10 Most of the control variables work in the expected ways, too. Level of political activity is positive and significant, and household income is negative and significant. Latino respondents are slightly more likely than White respondents to articulate interest in running for office in the future. In none of these cases, however, do we uncover notable gender differences. Respondents’ party identification and region are not statistically significant, either alone, or when interacted with sex.

11 Although delving deeply into this null finding is beyond the scope of this article, the lack of explanatory power conferred by the Gender Roles and Identity explanation could be a result of various factors. Because the female role models in the respondents’ lives are not, necessarily, women in public life, there may be no reason to expect them to be a source of political inspiration. In fact, some research even finds that women represented by women in politics are no more likely to engage the political system than women who are not (see Dolan Reference Dolan2006; Lawless Reference Lawless2004), and in these cases, the role models are unquestionably political. It is also possible that the null findings are an artifact of limited variation on the Gender Roles and Identity variables. Eighty percent of respondents reported at least one female role model.

12 There are some minor differences in which variables achieve statistical significance when we rely on the four-point scale versus the dichotomous indicator of political ambition. The only substantively meaningful difference, however, pertains to the power of the Competitive Experiences expectation for high school students. Participating in mock trial and/or debate is significant when we predict ambition using a dichotomous variable, but not when we rely on the ordinal measure. To err on the side of caution and ensure that we do not attribute substantive findings to possible measurement error, we focus the bulk of our analysis—at least pertaining to the high school subsample—on the other three explanations.

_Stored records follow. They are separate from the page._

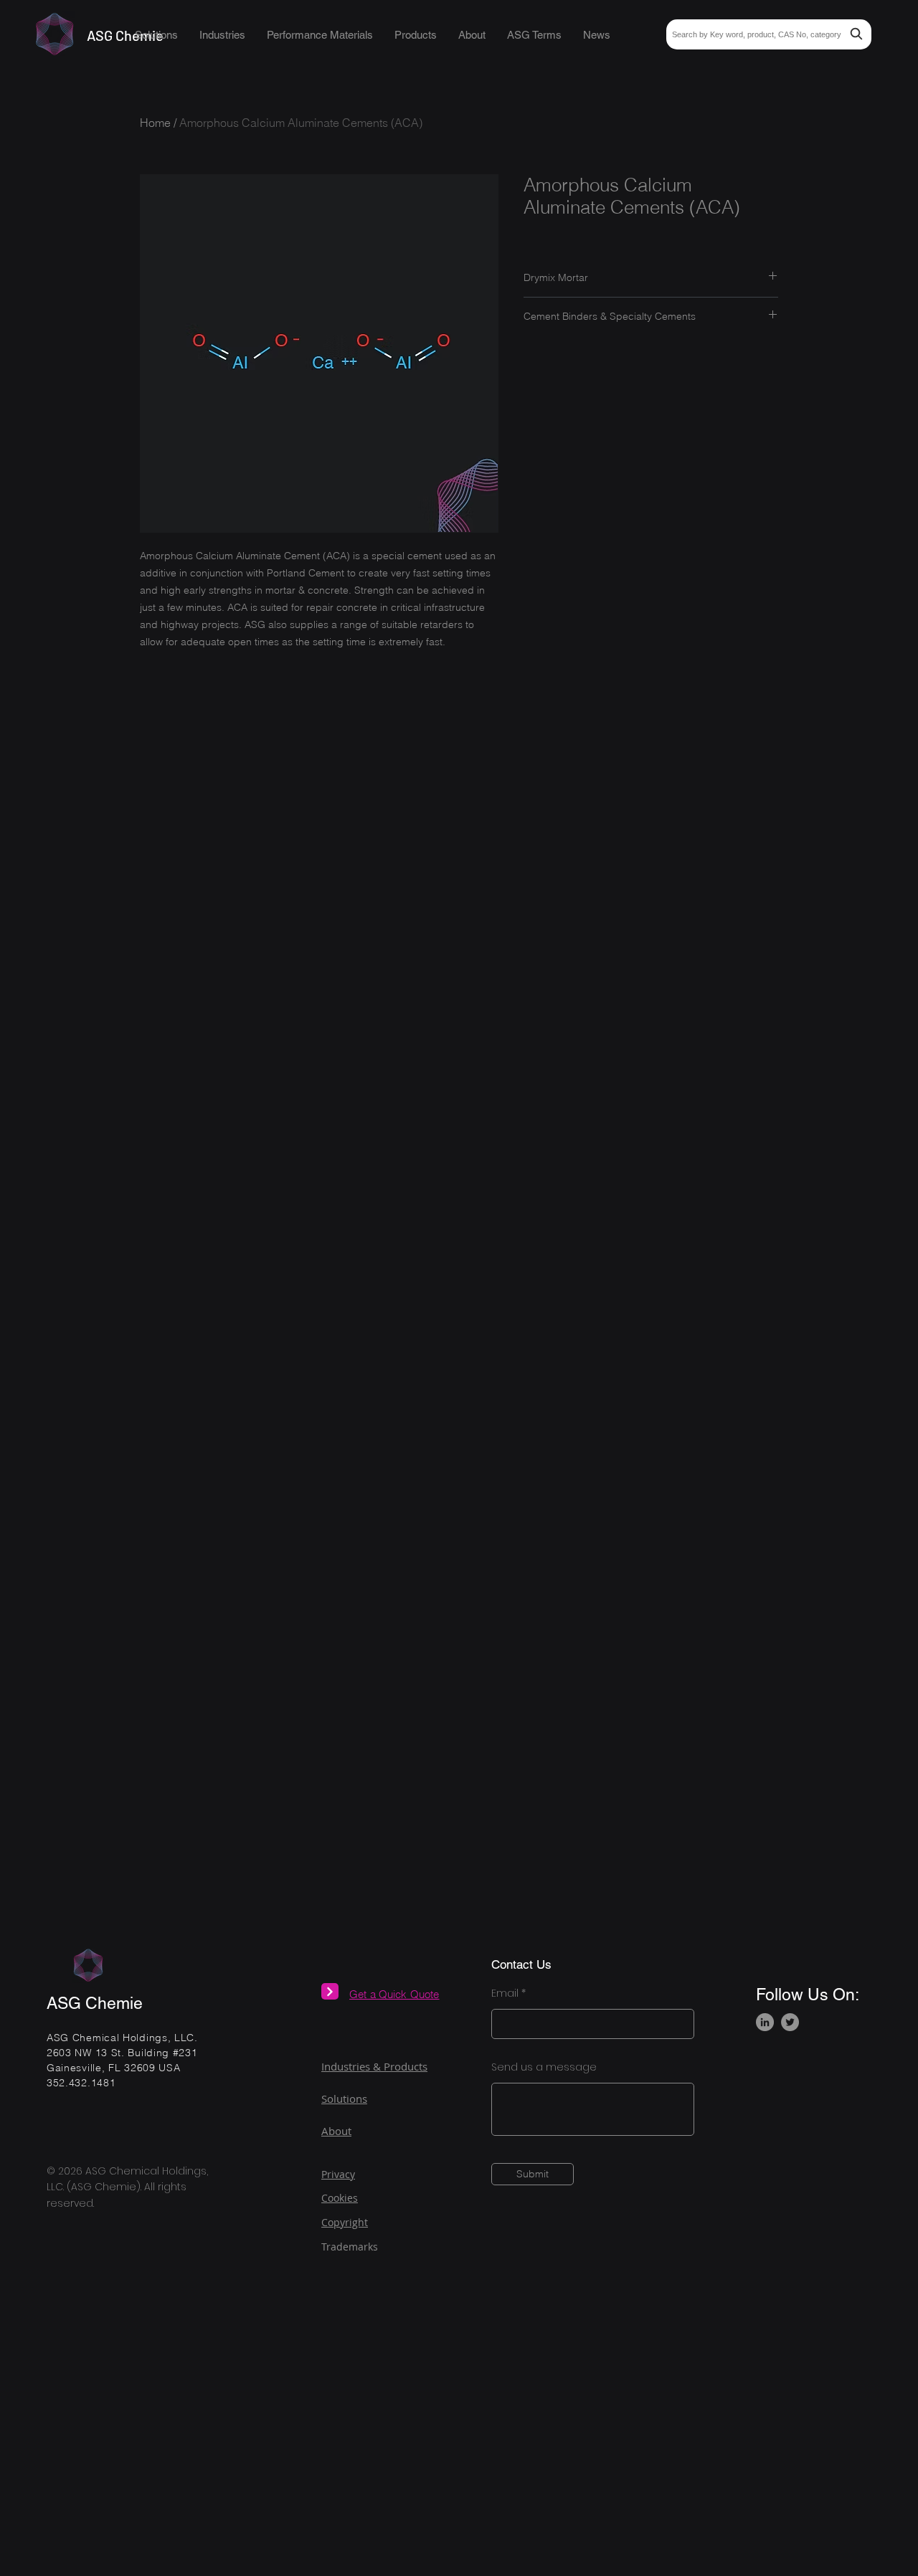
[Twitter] (790, 2022)
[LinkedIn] (765, 2022)
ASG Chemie (95, 2003)
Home (155, 122)
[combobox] (768, 34)
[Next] (330, 1991)
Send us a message (544, 2067)
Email (505, 1993)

13 Because the other two variables included in the Family Explanation are not statistically significant, the maximum changes in probability do not include varying those measures from their minimum to maximum values. Differences in substantive effects of the four explanations across subsamples are not statistically significant. And although we rely on the separate equations for high school and college students to generate these probabilities, the results are not notably different when we generate probabilities from the pooled equation (Table 2, column 2); see Appendix D.

14 Important for our purposes, sex is statistically significant in a model that includes only the demographic and political controls. Only by supplementing that model with our measures that tap into the various facets of political socialization do we account for gender differences in political ambition.

15 We generate these predicted probabilities based on the pooled sample so that we can make direct comparisons across the four subsamples of respondents. The predicted probabilities, however, are very similar when we generate them from the separate regression equations for the high school and college subsamples.

16 The comparisons in Table 3 are taken from several of the questions used in the regression analyses from Table 2. In most cases, we present the percentages of women and men who fell at each end of the continuum of the variable in question.

17 These probabilities are based on the regression equation presented in Table 2, column 4; the results are generally the same when we perform the calculations based on the equation that pools the high school and college students (Table 2, column 2).